Required action:
Put each line of the records below into a JSON list of strings, one string per line, and omit the blank lines.
BEGIN Data to examine
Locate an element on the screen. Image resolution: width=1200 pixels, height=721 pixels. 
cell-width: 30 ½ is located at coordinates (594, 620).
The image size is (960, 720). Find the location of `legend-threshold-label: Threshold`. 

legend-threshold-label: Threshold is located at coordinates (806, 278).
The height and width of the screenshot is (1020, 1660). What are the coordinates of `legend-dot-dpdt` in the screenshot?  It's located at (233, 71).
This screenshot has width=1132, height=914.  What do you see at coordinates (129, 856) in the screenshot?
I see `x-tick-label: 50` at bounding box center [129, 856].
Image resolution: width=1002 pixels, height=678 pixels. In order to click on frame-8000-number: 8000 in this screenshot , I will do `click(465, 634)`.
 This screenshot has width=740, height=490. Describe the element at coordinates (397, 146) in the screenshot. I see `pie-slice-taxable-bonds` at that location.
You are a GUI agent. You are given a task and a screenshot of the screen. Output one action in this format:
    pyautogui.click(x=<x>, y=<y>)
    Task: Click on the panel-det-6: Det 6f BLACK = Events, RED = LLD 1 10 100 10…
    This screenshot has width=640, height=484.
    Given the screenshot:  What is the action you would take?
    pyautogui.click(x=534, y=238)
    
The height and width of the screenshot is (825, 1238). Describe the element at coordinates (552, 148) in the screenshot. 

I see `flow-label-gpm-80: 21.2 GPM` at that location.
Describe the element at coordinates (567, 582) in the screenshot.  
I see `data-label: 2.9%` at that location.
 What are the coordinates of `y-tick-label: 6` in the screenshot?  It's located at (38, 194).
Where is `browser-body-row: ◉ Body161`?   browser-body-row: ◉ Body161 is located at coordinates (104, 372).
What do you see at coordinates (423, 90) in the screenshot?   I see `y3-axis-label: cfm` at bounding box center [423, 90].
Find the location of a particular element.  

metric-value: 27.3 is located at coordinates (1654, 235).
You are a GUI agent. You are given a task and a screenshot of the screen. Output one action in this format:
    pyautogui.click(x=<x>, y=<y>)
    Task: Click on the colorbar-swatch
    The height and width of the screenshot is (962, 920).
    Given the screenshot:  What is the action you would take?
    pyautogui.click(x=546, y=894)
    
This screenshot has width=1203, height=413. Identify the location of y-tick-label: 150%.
END Data to examine
Task solution:
[
  "Locate an element on the screen. Image resolution: width=1200 pixels, height=721 pixels. ",
  "cell-width: 30 ½ is located at coordinates (594, 620).",
  "The image size is (960, 720). Find the location of `legend-threshold-label: Threshold`. ",
  "legend-threshold-label: Threshold is located at coordinates (806, 278).",
  "The height and width of the screenshot is (1020, 1660). What are the coordinates of `legend-dot-dpdt` in the screenshot?  It's located at (233, 71).",
  "This screenshot has width=1132, height=914.  What do you see at coordinates (129, 856) in the screenshot?",
  "I see `x-tick-label: 50` at bounding box center [129, 856].",
  "Image resolution: width=1002 pixels, height=678 pixels. In order to click on frame-8000-number: 8000 in this screenshot , I will do `click(465, 634)`.",
  " This screenshot has width=740, height=490. Describe the element at coordinates (397, 146) in the screenshot. I see `pie-slice-taxable-bonds` at that location.",
  "You are a GUI agent. You are given a task and a screenshot of the screen. Output one action in this format:",
  "    pyautogui.click(x=<x>, y=<y>)",
  "    Task: Click on the panel-det-6: Det 6f BLACK = Events, RED = LLD 1 10 100 10…",
  "    This screenshot has width=640, height=484.",
  "    Given the screenshot:  What is the action you would take?",
  "    pyautogui.click(x=534, y=238)",
  "The height and width of the screenshot is (825, 1238). Describe the element at coordinates (552, 148) in the screenshot. ",
  "I see `flow-label-gpm-80: 21.2 GPM` at that location.",
  "Describe the element at coordinates (567, 582) in the screenshot.  ",
  "I see `data-label: 2.9%` at that location.",
  " What are the coordinates of `y-tick-label: 6` in the screenshot?  It's located at (38, 194).",
  "Where is `browser-body-row: ◉ Body161`?   browser-body-row: ◉ Body161 is located at coordinates (104, 372).",
  "What do you see at coordinates (423, 90) in the screenshot?   I see `y3-axis-label: cfm` at bounding box center [423, 90].",
  "Find the location of a particular element.  ",
  "metric-value: 27.3 is located at coordinates (1654, 235).",
  "You are a GUI agent. You are given a task and a screenshot of the screen. Output one action in this format:",
  "    pyautogui.click(x=<x>, y=<y>)",
  "    Task: Click on the colorbar-swatch",
  "    The height and width of the screenshot is (962, 920).",
  "    Given the screenshot:  What is the action you would take?",
  "    pyautogui.click(x=546, y=894)",
  "This screenshot has width=1203, height=413. Identify the location of y-tick-label: 150%."
]